For the last several years I have assigned a theme for my year. Last year I declared to be a Year of Grace and this absolutely turned out the be the case. The Lord blessed my wife and I with a son after five years of struggle and heartbreak. A couple of times throughout the year I had to return to my own writing to remind myself that things were out of my hands and that I needed God’s grace to make it through.
Typically I assign a theme at the beginning of each year and I’m late this year because of my theme. I need rest. Having a newborn in the house is cause enough to need rest. My son actually sleeps well through the night but this still doesn’t negate frequent sleep interruptions.
More than just physical rest though, I need a break from my burdens. God rested on the seventh day as an example for us to follow. I know that there are different views on whether Christians should still hold to the Sabbath and whether it should be celebrated on the seventh day like the Jews or on Sunday like the early church. I’m unconcerned about that debate as far as the need for rest goes.

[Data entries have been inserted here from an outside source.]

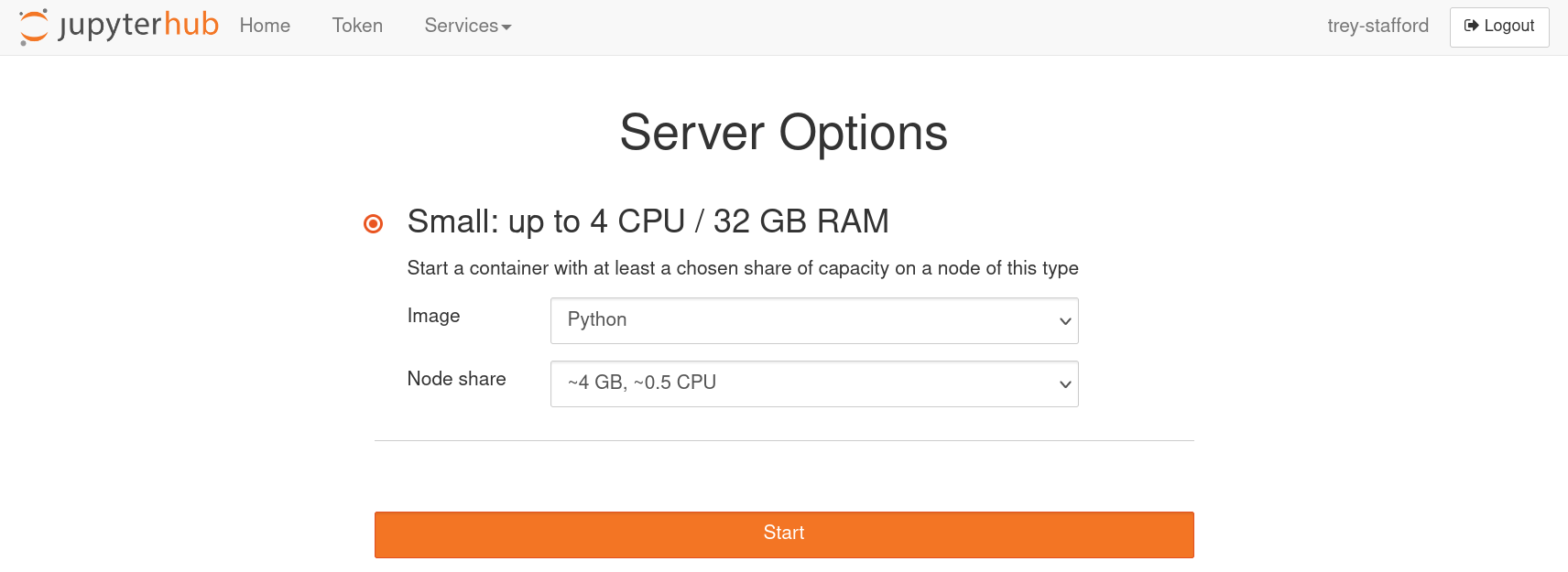Viewport: 1568px width, 572px height.
Task: Go to the Home page
Action: (265, 26)
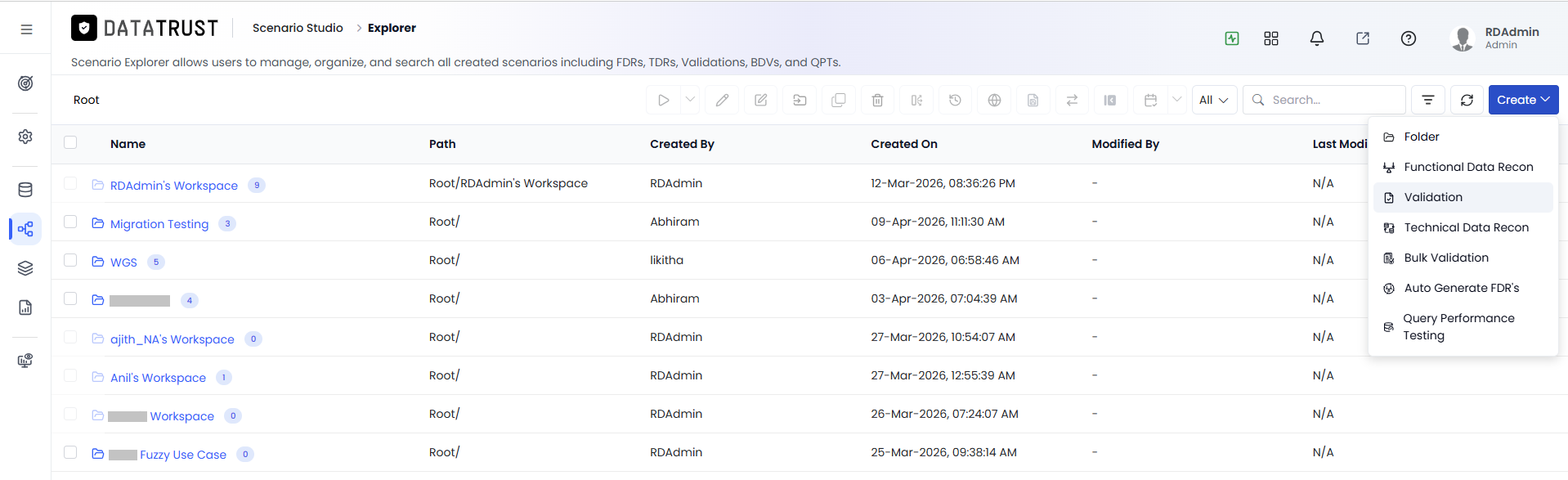Open the help question mark icon
Screen dimensions: 1568x480
pos(1408,38)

As a pastor, I work on Sundays. Even if I take the rest of the day off, there’s no way of getting around the fact that I work on Sunday. So ideally I try to take another day off each week where I do nothing “productive” and don’t beat myself up for watching tv, playing games, or doing anything that would be classified as work. Sometimes this works and sometimes it doesn’t. Sometimes it is impractical because even if I’m resting, everything else around me is not.
What I have discovered though is that if I go 2 or 3 weeks where I don’t intentionally take a day off where it is decided that I won’t work, I will exhaust myself. And typically when this happens, I’m out of sync for several days, not just one day. Often I may skip my day of rest because there is too much work to be done but in the end I actually lose more time. If I just took a regular day off, I’d be far more likely to prevent the kind of burnout that leads me to getting sick or too emotionally drained to do anything for several days.

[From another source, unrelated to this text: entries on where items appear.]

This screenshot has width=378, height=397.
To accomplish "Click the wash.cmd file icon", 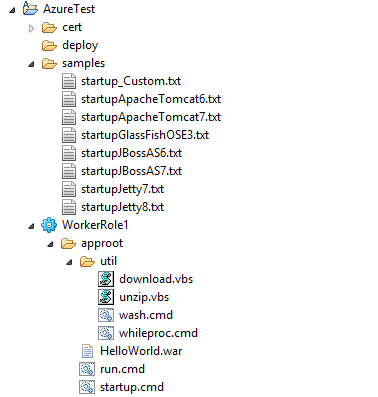I will (x=106, y=315).
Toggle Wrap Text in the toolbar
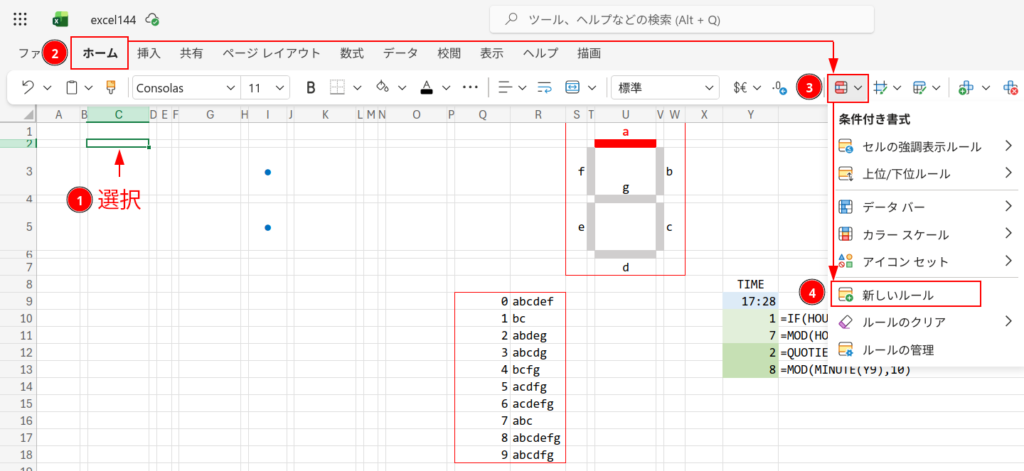 point(545,88)
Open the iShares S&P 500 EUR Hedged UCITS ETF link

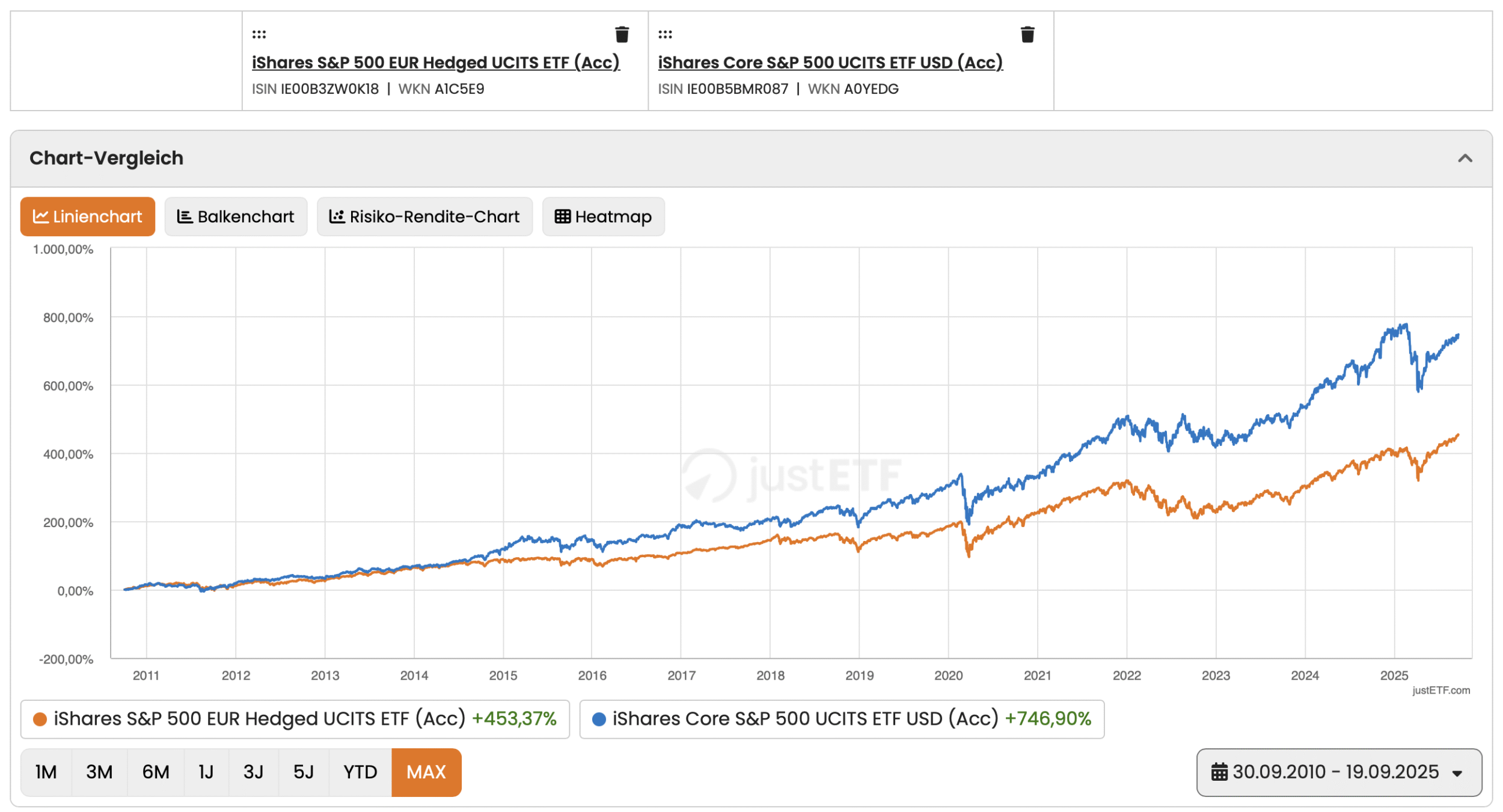pos(435,63)
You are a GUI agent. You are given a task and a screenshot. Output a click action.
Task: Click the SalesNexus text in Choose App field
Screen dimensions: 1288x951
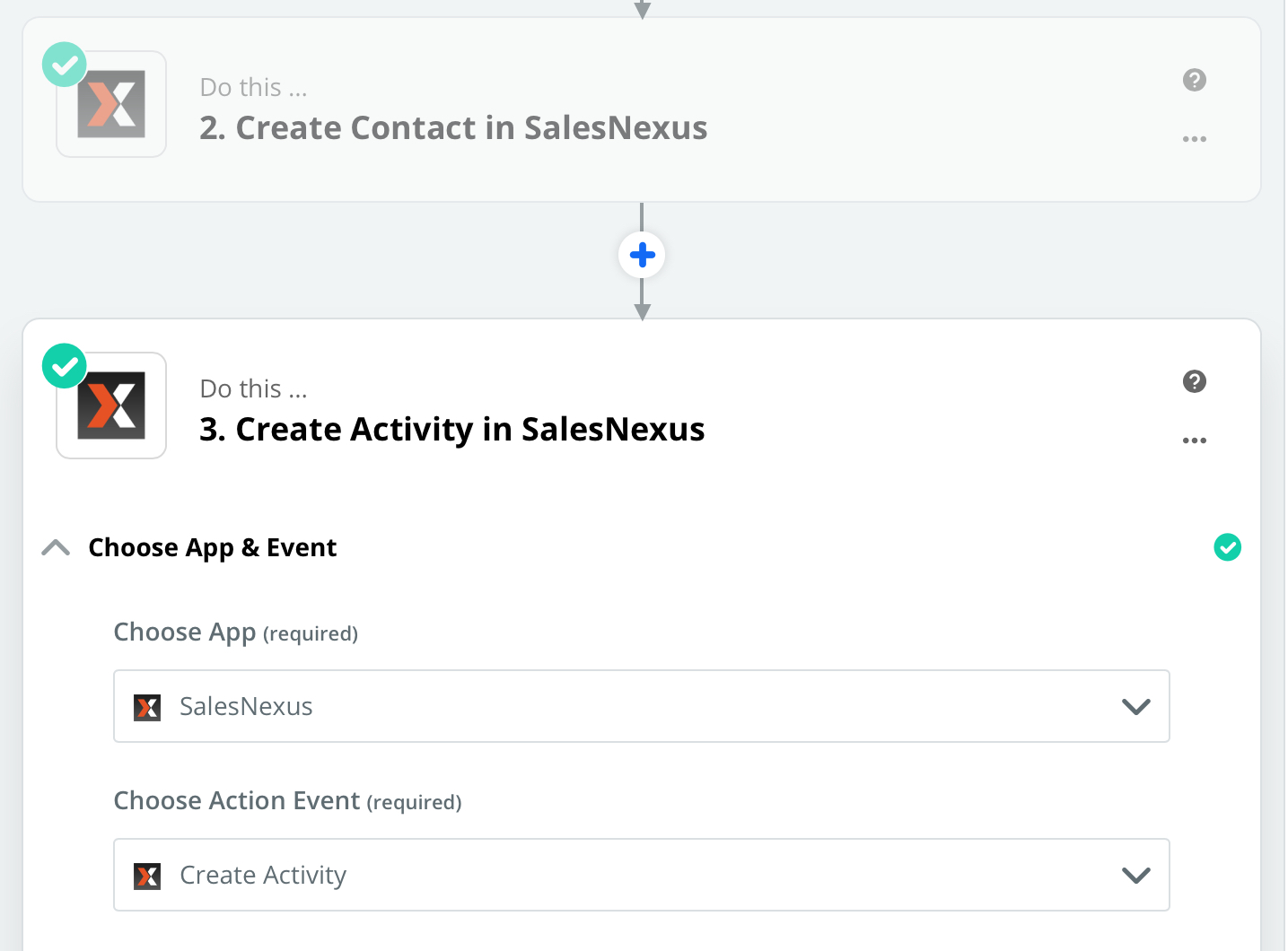(x=246, y=707)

The last several years have been kind of crazy by my estimation. My responsibilities as a pastor and my personal struggles have both been greater than I believe is typical. The Lord has been gracious and has kept me strong through it all. He has showered me with blessings beyond measure despite the trials that I have endured. Because of all that I’ve been through, I’m asking for rest this year.
I know that I am incapable of just deciding to rest. Just like with grace, this needs to be something that God grants to me. So I am praying that the Lord grants me rest this year; that He would remove obstacles from my life this year that I might recuperate and recover and be more willing and able to serve Him faithfully when the time of rest is over. I pray that the Lord would grant me the opportunity to enjoy my new son without the interruptions like I have experienced in previous years or even ones that are typical in everyday life.
Rest was important enough that God wanted the Israelites to do so every seven days but also every seven years. The Israelites never celebrated a Sabbath year as far as we know. I don’t presume to be able to take an entire year off from working and I enjoy my job enough that I wouldn’t want to. But I am asking that the Lord would grant me rest by easing my burdens this year.